5. The hybrid route: Lastly, there is the hybrid route. I’d say this is the path that I took and probably the best option. Doing a mix of formal education, self-taught learning, technical trade classes, and certifications allowed me to learn as much as possible about the industry and grow at a faster pace. Doing so gave me exposure to so many different domains of cybersecurity, and it allowed me to discover what I loved in the industry quickly. Once I found that sweet spot, I began to excel even more because I loved what I was doing and got pretty good at it.
Unconventional paths to experience
A big challenge in cyber security is that it’s such a high-risk area that companies tend to prefer people who have done the work before. It’s a Catch 22 because there aren’t enough experienced professionals without jobs to fill that need.
What it means for people early in their careers is that having a degree or certification helps, but experience talks! I got creative to solve this problem for myself by always interning or working full-time in cyber security while learning at the same time. I did this by shadowing professionals, doing internships, apprenticeships, and more. I also volunteered to do cybersecurity projects for non-profits and startups who were more willing to take a chance on me while I built up experience.
No matter what industry or path you are transitioning from, these are great ways to start building up experience.
Building a career in cybersecurity can be extremely rewarding. With the right exposure to the various domains and career paths, along with a creative strategy for building up experience – you’re well poised to succeed!
Frequently asked questions
To pursue a career in cybersecurity, you need a strong foundation in computer systems and networks, along with skills in areas such as programming, risk management, and information security. Some essential skills include knowledge of operating systems, networking protocols, cryptography, vulnerability assessment, incident response, and security frameworks. Strong analytical and problem-solving skills, attention to detail, and a continuous learning mindset are also crucial.

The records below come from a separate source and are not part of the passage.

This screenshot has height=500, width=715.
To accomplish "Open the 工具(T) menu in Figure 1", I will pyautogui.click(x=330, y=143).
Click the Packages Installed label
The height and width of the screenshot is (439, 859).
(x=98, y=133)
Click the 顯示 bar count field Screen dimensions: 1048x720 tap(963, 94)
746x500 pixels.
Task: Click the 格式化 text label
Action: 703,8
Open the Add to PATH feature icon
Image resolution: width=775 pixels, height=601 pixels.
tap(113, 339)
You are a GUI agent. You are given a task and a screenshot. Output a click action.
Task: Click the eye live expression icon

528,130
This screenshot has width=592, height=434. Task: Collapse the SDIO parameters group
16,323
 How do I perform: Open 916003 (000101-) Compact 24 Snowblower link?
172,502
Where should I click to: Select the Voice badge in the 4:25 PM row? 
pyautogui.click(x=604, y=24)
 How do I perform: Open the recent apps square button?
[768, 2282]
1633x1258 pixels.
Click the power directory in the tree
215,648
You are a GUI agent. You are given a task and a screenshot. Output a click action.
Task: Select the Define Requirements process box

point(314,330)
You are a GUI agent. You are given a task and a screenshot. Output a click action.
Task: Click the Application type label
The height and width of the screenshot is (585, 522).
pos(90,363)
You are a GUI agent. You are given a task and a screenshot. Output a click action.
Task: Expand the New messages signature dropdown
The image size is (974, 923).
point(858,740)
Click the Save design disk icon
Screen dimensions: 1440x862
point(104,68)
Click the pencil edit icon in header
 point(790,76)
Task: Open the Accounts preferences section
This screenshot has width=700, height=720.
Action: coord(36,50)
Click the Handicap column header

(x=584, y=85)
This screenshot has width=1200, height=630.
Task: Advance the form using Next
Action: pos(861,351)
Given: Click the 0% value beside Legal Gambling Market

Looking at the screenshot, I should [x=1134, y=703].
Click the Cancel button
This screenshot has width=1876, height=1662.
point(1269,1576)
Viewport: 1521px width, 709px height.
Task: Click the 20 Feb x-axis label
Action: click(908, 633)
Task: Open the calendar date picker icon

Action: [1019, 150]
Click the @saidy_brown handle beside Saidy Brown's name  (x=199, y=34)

While a degree in computer science, information technology, or a related field can be beneficial, it is not always a strict requirement. However, certain certifications are highly valued in the cybersecurity field. Examples include Certified Information Systems Security Professional (CISSP), Certified Ethical Hacker (CEH), Certified Information Security Manager (CISM), and CompTIA Security+. These certifications validate your knowledge and expertise in specific areas of cybersecurity, and they can enhance your job prospects.
Gaining practical experience in cybersecurity is crucial. You can start by setting up a lab environment to practice different techniques and tools. Participating in capture-the-flag (CTF) competitions and online cybersecurity challenges can also help you develop practical skills. Additionally, consider seeking internships, volunteer work, or part-time positions with organizations that offer exposure to real-world cybersecurity scenarios. Building personal projects, contributing to open-source projects, and engaging in bug bounty programs can further showcase your abilities.
There are numerous online resources and courses available to learn about cybersecurity. Some popular platforms include Coursera, Udemy, edX, and Cybrary. Specific courses like “Introduction to Cybersecurity” by Cisco Networking Academy, “Cybersecurity Fundamentals” by IBM, and “The Complete Cyber Security Course” by Nathan House are highly recommended. Open-source resources like OWASP, NIST publications, and the SANS Institute also provide valuable cybersecurity knowledge.
While proficiency in multiple programming languages is beneficial, certain languages are commonly used in cybersecurity. Python is highly recommended due to its versatility and extensive libraries for security-related tasks. Additionally, knowledge of languages such as C/C++, Java, PowerShell, and scripting languages like Bash or PowerShell can be valuable for tasks like reverse engineering, exploit development, and automation.